Although the adjusted earnings per share excluded Hillshire's single month as a part of Tyson, the emphasis on Hillshire's brands and leadership in prepared foods was evident throughout Monday's investor call.

Williams said the company's earnings show how it has evolved over time.

"Tyson started out as a plain-old chicken company. The way they guided their growth over time was entering into further processed foods," he said. "If you look at the way this company has grown and expanded, to me, the Hillshire acquisition made perfect sense."

Tyson completed its acquisition of Hillshire on Aug. 28. It cost the company $8.55 billion, including the assumption of debt, an amount that some analysts questioned.

But Donnie Smith, Tyson's chief executive officer, was optimistic for fiscal 2015 -- the first year of the new Tyson Foods. For the next year, Tyson is projecting earnings of $3.30 to $3.40 per share.

Analysts expected a profit of $3.33 per share. For fiscal 2014, earnings per share was $2.94, excluding the Hillshire acquisition.

Tyson expects yearly sales to increase to about $42 billion in 2015 from $37.6 billion.

"It's Tyson 2.0, and we're a different company," Smith said. "We have leading brands and market share that will allow us to grow faster than our peers, and we're not finished growing -- there's more to come. So, yeah, we feel really good about 2015 and 2016."

Smith said he expects beef and pork prices -- up 12.8 percent and 15.7 percent this year, respectively -- to remain elevated. At the same time, he expects the chicken segment to achieve a 7 percent to 9 percent profit and exceed 10 percent in early fiscal 2015. The segment achieved a 7.9 percent pre-tax profit in 2014.

Smith said the improved profitability would be achieved as increased capacity comes online and the cost of grain decreases. Operational issues that depressed last quarter's earnings are now resolved, he said.

And millennials, people born in the 1980s and 1990s, will account for some of the segment's growth.

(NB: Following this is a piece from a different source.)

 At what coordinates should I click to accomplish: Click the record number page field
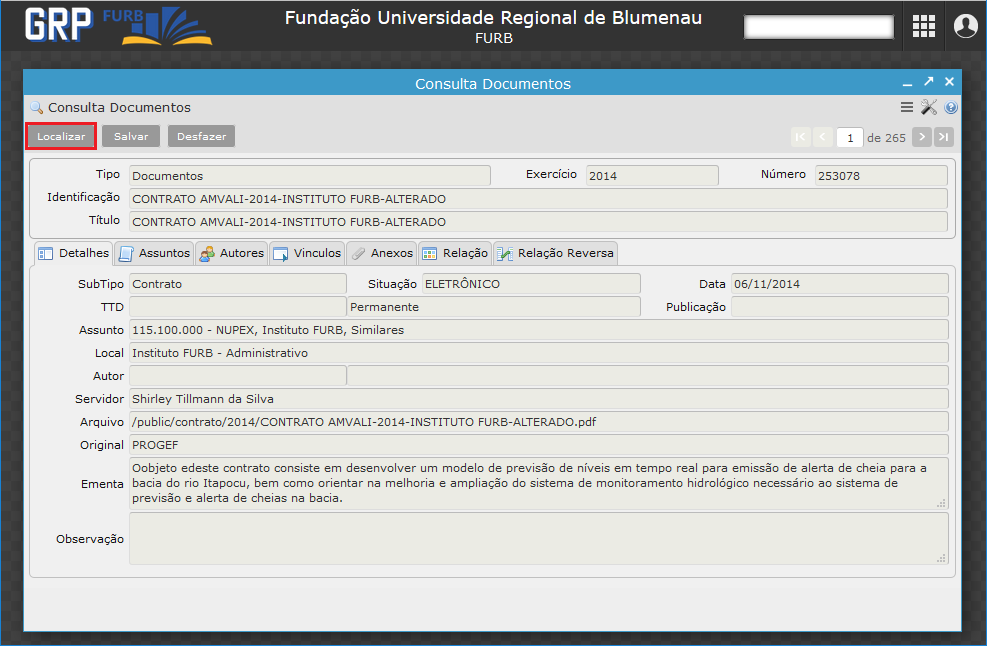(849, 137)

"As the millennials enter the workforce, they index very heavy towards chicken," Smith said. "So we feel like that's a meaningful consumer shift that will allow us to continue to grow our business well into the future."

Tyson expects its international segment to continue operating at a loss. The company has the capacity to add a second shift to its plants in China but remains "in a holding pattern."

In July, the Chinese government suspended Illinois-based OSI Group LLC's operations in China after it sold meat beyond its expiration date.

"The issue is with these back-to-back food scares, demand for poultry is down," Smith said. "We were seeing a little bit of increase -- call it maybe a ray of hope -- a couple months ago, but then this latest scare caused demand to fall back."

Smith said the Hillshire integration process was on track. He projected $225 million in cost savings in fiscal 2014 and more than $500 million by the third year of ownership.

Most of the savings will be in the prepared foods segment or in areas such as freight management, he said. Sales, which reflect one month of Hillshire's integration, were already up 43 percent in the fourth quarter compared to last year.

As far as which brands will stay and go, little is certain. Smith did say that Tyson is no longer investing in its Day Starts protein breakfast brand, which is being replaced with Jimmy Dean products on retailers' shelves.

"Tyson has the right brands and the right products in the right places for today's consumers," Smith said. "I can assure you we're not slowing down the Hillshire innovation pipeline; they're speeding us up."